The Philippines' monolithic ruling party is showing signs of erosion. On Monday President Ferdinand Marcos fired his foreign minister, Arturo Tolentino, and on Tuesday Labor Minister Blas Ople resigned after being reprimanded by Mr. Marcos for saying that the political system of the government depended upon patronage.
In firing Tolentino and reprimanding Mr. Ople, Marcos is signaling that he is back in the saddle and ready to crack the whip on maverick party members who criticized -- or even ridiculed -- him during his latest bout of illness.
But the more the public perceives Marcos as ill, the more assertive have become the members of the ruling New Society Movement (KBL) who see themselves as Marcos's replacement.
In firing Mr. Tolentino, Marcos said the foreign minister has publicly taken positions that are ``incompatible with those of the government and myself.'' Even before Tolentino was appointed foreign minister last year, he had taken an independent stance from the KBL. But what triggered the firing was Tolentino's criticism of Marcos's recent move in appointing and recalling certain ambassadors. Tolentino had reportedly said the moves did not fall under the President's power.
Tolentino is one of a few KBL members who have been actively dissociating themselves from the party since Marcos's popularity started to quickly deteriorate after the assassination of opposition leader Benigno Aquino Jr. in August 1983. His sacking was therefore hardly a surprise, not the least to Tolentino himself. He had been needling Marcos, almost provoking the President's action.
It was Tolentino's distance from the official party line that considerably helped him win a seat in the National Assembly (parliament) during the election last May. He was the only KBL candidate who won a seat in the city of Manila. And even after being appointed foreign minister, Tolentino continued criticizing Marcos's policies, especially the way the President frequently used his power to make laws outside the parliament and order the arrest and detention of suspected subversives.
When Marcos fired Tolentino, he also sent a warning letter to Labor Minister Ople. Ople, who is expected to run in the presidential elections in 1987, resigned the next day. Marcos had not acted on Ople's resignation.

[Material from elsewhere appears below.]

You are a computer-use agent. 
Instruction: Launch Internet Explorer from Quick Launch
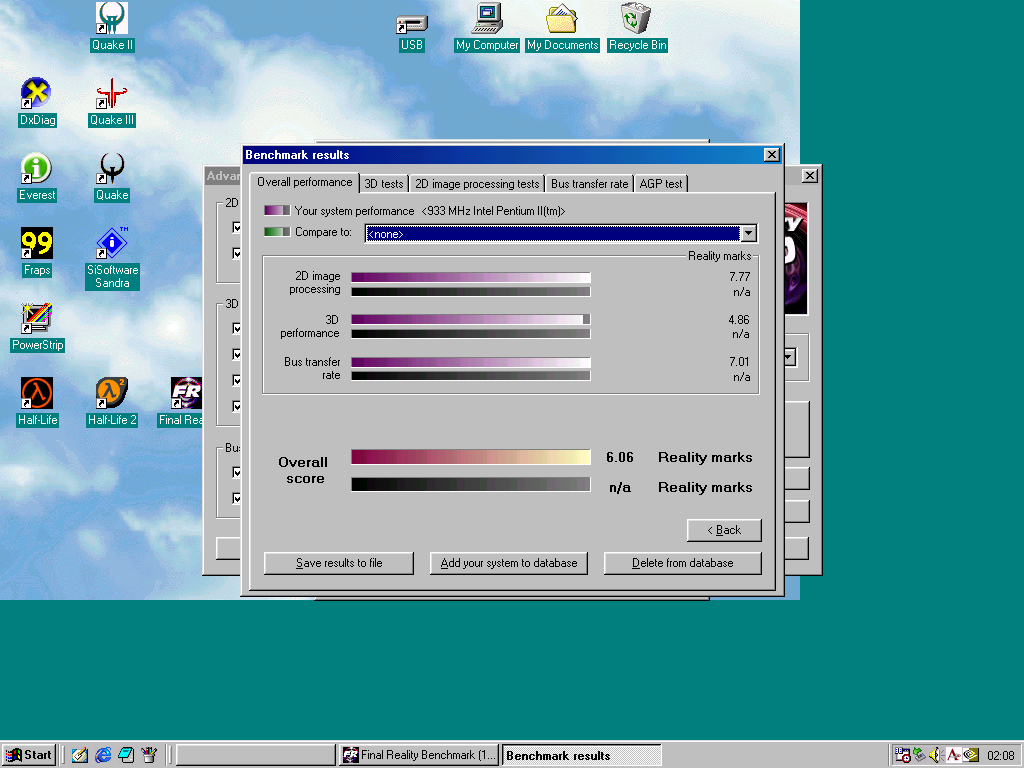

Ever since Marcos took ill last November, a number of KBL members have been maneuvering for position, trying to discreetly project themselves as potential presidential candidates in the post-Marcos era. Some have even tried to project themselves as having been victims of, rather than participants in, the degeneracy of the Marcos administration.
Tolentino, however, vehemently denies he has presidential ambitions. He says he is merely interested in continuing his law practice.
Although Marcos appears to have regained some physical strength, his recovery has not squelched questions about his long-term health. It has become evident over the past few years that whatever his ailment is, it is of the recurring type, and that each time he fell ill, he took longer to bounce back. Each time he never quite recovered his earlier strength.
It is not only KBL members who are showing more assertiveness. The Supreme Court, whose powers have been dimmed under Marcos, has also shown signs of stirring up. Recent court decisions have embarrassed the government -- most recently its orders to release several alleged subversives detained under Marcos's Preventive Detention Action. Because a PDA is issued by Marcos, the court ruling asserted judicial supremacy over the President's powers.
A number of cases before the Supreme Court could bring it into direct conflict with the government. One major issue is the court's authority over decisions of the Commission on Elections (Comelec), some of which have been questioned before the court by opposition politicians. With local elections due next January, the government would not welcome the Supreme Court's looking over Comelec's shoulder.
A confrontation between the government and the Supreme Court could have serious repercussions. If the government refuses to acknowledge the ultimate authority of the Supreme Court, it will spell the end of the elaborate legalism that Marcos has cultivated around his rule.
Meanwhile, Marcos's recovery will dampen, at least for the time being, the intense rivalries among presidential hopefuls within the ruling KBL. But there is little doubt who has emerged as the front-runner.
That is none other than Imelda Marcos, the President's powerful and ambitious wife. Two other principal contenders, Ople and Defense Minister Juan Ponce Enrile, seem to have stepped back from the maneuvers.
In a recent interview with this correspondent, Ople said, ``The President has become more solicitous and caring for Mrs. Marcos.''
Ople admits that among the KBL leaders, Mrs. Marcos's ``political star shines the brightest.''
In the absence of a strong alternative candidate either from the opposition or from a breakaway KBL group, few would be willing to oppose her. While Mrs. Marcos is not generally popular, as evidenced by the KBL's failure in her home turf, Metro Manila, during the last election, the opposition appears to underestimate her and will probably not back a common candidate to oppose her. In that situation, many KBL members believe she would have a good chance of winning and would be willing to throw their lot with her.